The cause of UC is unknown. Theories involve immune system dysfunction, genetics, changes in the normal gut bacteria, and environmental factors. Rates tend to be higher in the developed world with some proposing this to be the result of less exposure to intestinal infections, or a Western diet and lifestyle. The removal of the appendix at an early age may be protective. Diagnosis is typically by colonoscopy with tissue biopsies. It is a kind of inflammatory bowel disease (IBD) along with Crohn’s disease and microscopic colitis.
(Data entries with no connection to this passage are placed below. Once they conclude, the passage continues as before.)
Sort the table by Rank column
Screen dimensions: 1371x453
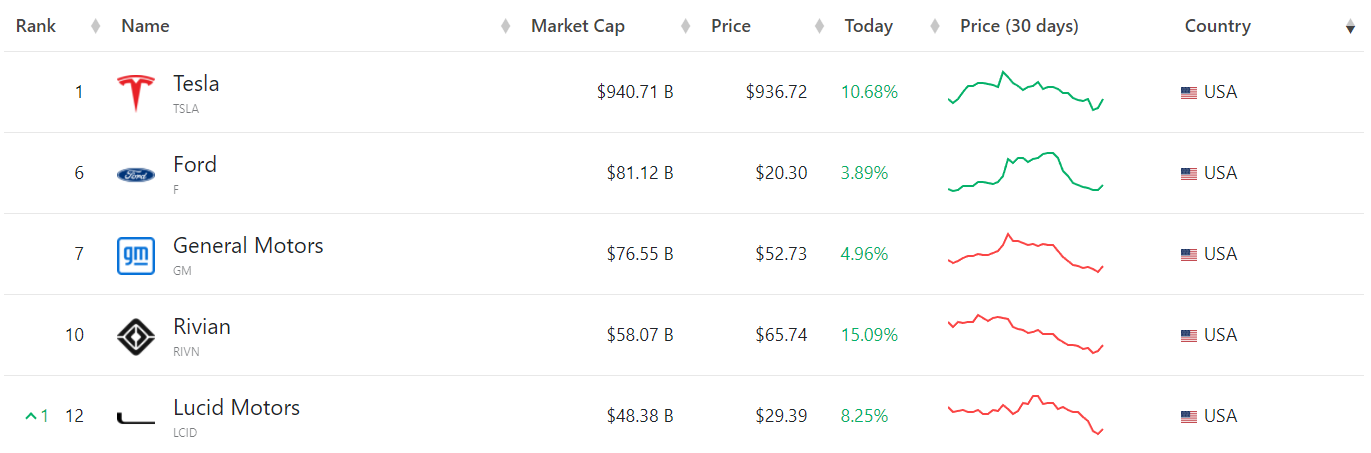coord(36,26)
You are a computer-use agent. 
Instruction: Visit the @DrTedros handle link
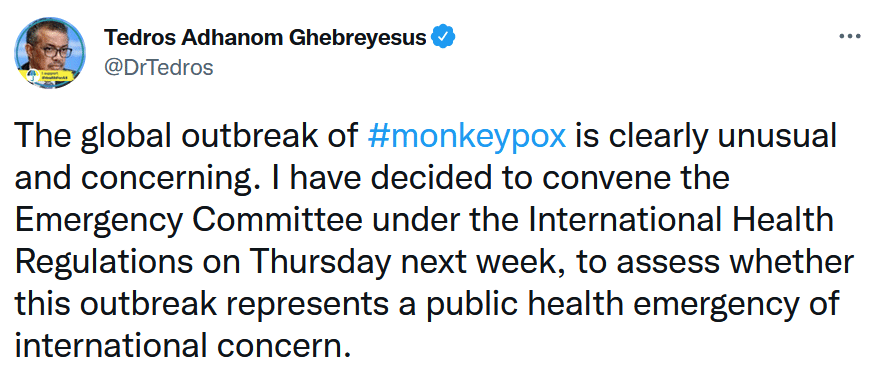(158, 67)
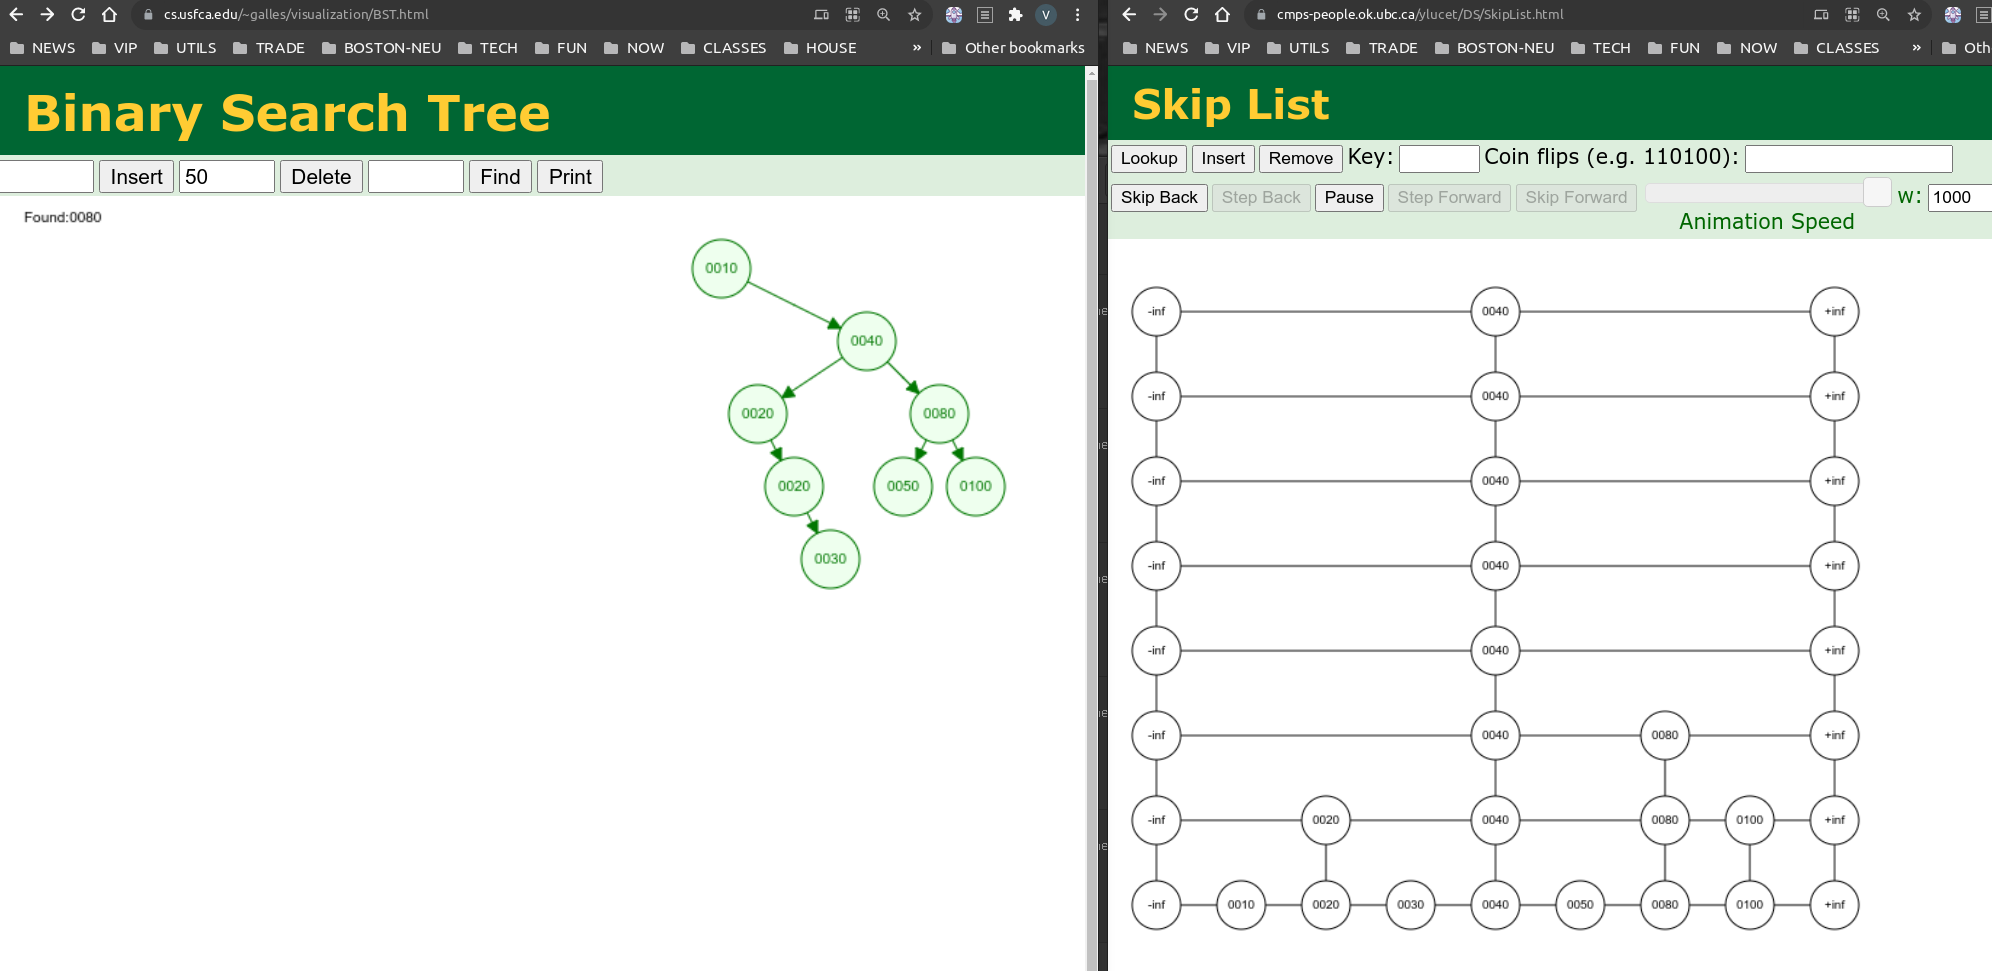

Dietary changes may improve symptoms. Several medications are used to treat symptoms and bring about and maintain remission. These include aminosalicylates such as sulfasalazine, steroids, immunosuppressants such as azathioprine, and biological therapy. Removal of the colon by surgery may be necessary if the disease is severe, does not respond to treatment, or if complications such as colon cancer develop. Removal of the colon and rectum can cure the disease.

Crohn’s Disease

Crohn’s disease (CD) is an inflammatory bowel disease. It causes inflammation of the lining of the digestive tract, which can lead to abdominal pain, cramping, severe diarrhea, fatigue, and general reduction in well-being. Inflammation caused by Crohn’s disease can involve different areas of the digestive tract in different people. The inflammation caused by Crohn’s disease often spreads deep into the layers of affected bowel tissue. Crohn’s disease can be both painful and debilitating, and sometimes may lead to life-threatening complications. While there’s no known cure for Crohn’s disease, therapies can greatly reduce its symptoms and even bring about long-term remission. With treatment, many people with Crohn’s disease are able to function well.
In humans, cannabis has been used to treat a number of gastrointestinal problems, including anorexia, emesis, abdominal pain (including Crohn’s and ulcerative colitis), diarrhea, and diabetic gastroparesis. Cannabinoids decrease cellular inflammation in the gut, and are therefore ideal targets for inflammatory bowel diseases.
In an observational study in 30 patients with Crohn’s disease (CD), this research group found that medical cannabis was associated with improvement in disease activity and reduction in the use of other pharmaceutical medications. In a more recent placebo-controlled study in 21 chronic CD patients, the same research group showed a decrease in the CD symptoms (10 of 11 subjects on cannabis compared to 4 of 10 on placebo). Complete remission was achieved in 5 of 11 subjects in the cannabis group and 1 of 10 in the placebo group.